Int trim (uint codePage, // code pagedword dwflags, // performance and mapping flagslpcwstr lpwidecharstr, // wide-character stringint cchwidechar, // Number of chars in stringlpstr trim, // buffer for new stringint cbmultibyte, // size of bufferlpcstr lpdefaultchar, // default for unmappable charslpbool lpuseddefaultchar // set when default char used ); // convert a wide character to Multiple Narrow characters int multibytetowidechar (uint codePage, // code pagedword dwflags, // character-type optionslpcstr lpmultibytestr, // string to mapint cbmultibyte, // number of bytes in stringlpwstr lpwidecharstr, // wide-character bufferint cchwidechar // size of buffer); // convert Multiple Narrow characters into wide characters

The following functions are required:

Cstring cxmlprocess: hextobin (cstring string) // convert a hexadecimal number to a binary number {If (string = "0") Return "0000 "; if (string = "1") Return "0001"; if (string = "2") Return "0010"; if (string = "3 ") return "0011"; if (string = "4") Return "0100"; if (string = "5") Return "0101 "; if (string = "6") Return "0110"; if (string = "7") Return "0111"; if (string = "8 ") return "1000"; if (string = "9") Return "1001"; if (string = "A") Return "1010 "; if (string = "B") Return "1011"; if (string = "C") Return "1100"; if (string = "D ") return "1101"; if (string = "e") Return "1110"; if (string = "F") Return "1111"; Return "";} cstring cxmlprocess: bintohex (cstring binstring) // convert the binary number to hexadecimal {If (binstring = "0000") Return "0 "; if (binstring = "0001") Return "1"; if (binstring = "0010") Return "2"; if (binstring = "0011 ") return "3"; if (binstring = "0100") Return "4"; if (binstring = "0101") Return "5 "; if (binstring = "0110") Return "6"; if (binstring = "0111") Return "7"; if (binstring = "1000 ") return "8"; if (binstring = "1001") Return "9"; if (binstring = "1010") Return ""; if (binstring = "1011") Return "B"; if (binstring = "1100") Return "C"; if (binstring = "1101 ") return "D"; if (binstring = "1110") Return "e"; if (binstring = "1111") Return "F"; Return "";} int cxmlprocess: bintoint (cstring string) // convert the binary character data to a 10-digit integer {int Len = 0; int tempint = 0; int strint = 0; for (INT I = 0; I <string. getlength (); I ++) {tempint = 1; strint = (INT) string. getat (I)-48; For (int K = 0; k <7-i; k ++) {tempint = 2 * tempint;} Len + = tempint * strint ;} return Len ;}

UTF-8 to gb2312 first convert the UTF-8 to Unicode.

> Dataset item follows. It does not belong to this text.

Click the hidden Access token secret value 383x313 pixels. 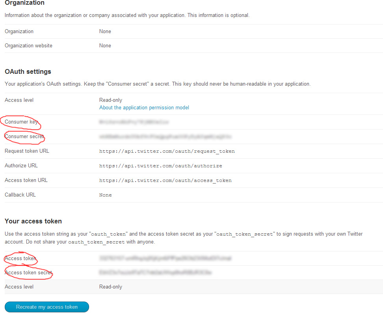(156, 272)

Then the Unicode through the function widechartomultibyte to gb2312

Wchar * cxmlprocess: utf_8tounicode (char * ustart) // convert the UTF-8 to Unicode {char char_one; char char_two; char char_three; int hchar; int lchar; char uchar [2]; wchar * Unicode; cstring string_one; cstring string_two; cstring string_three; cstring combistring; char_one = * ustart; char_two = * (ustart + 1); char_three = * (ustart + 2 ); string_one.format ("% x", char_one); string_two.format ("% x", char_two); string_three.format ("% x", char_three); string_three = second (2 ); string_two = string_two.right (2); string_one = string_one.right (2); string_three = hextobin (random (1) + hextobin (string_three.right (1 )); string_two = hextobin (string_two.left (1) + hextobin (string_two.right (1); string_one = hextobin (bytes (1) + hextobin (string_one.right (1 )); combistring = string_one + string_two + string_three; combistring = combistring. right (20); combistring. delete (4, 2); combistring. delete (10, 2); hchar = bintoint (combistring. left (8); lchar = bintoint (combistring. right (8); uchar [1] = (char) hchar; uchar [0] = (char) lchar; Unicode = (wchar *) uchar; return Unicode ;} char * cxmlprocess: unicodetogb2312 (unsigned short udata) // converts Unicode to gb2312 {char * buffer; buffer = new char [sizeof (wchar)]; widechartomultibyte (cp_acp, null, & udata, 1, buffer, sizeof (wchar), null, null); Return buffer ;}

Gb2312 to UTF-8: First gb2312 through the multibytetowidechar function to convert Unicode. Then the Unicode By disassembling Unicode assembled into a UTF-8.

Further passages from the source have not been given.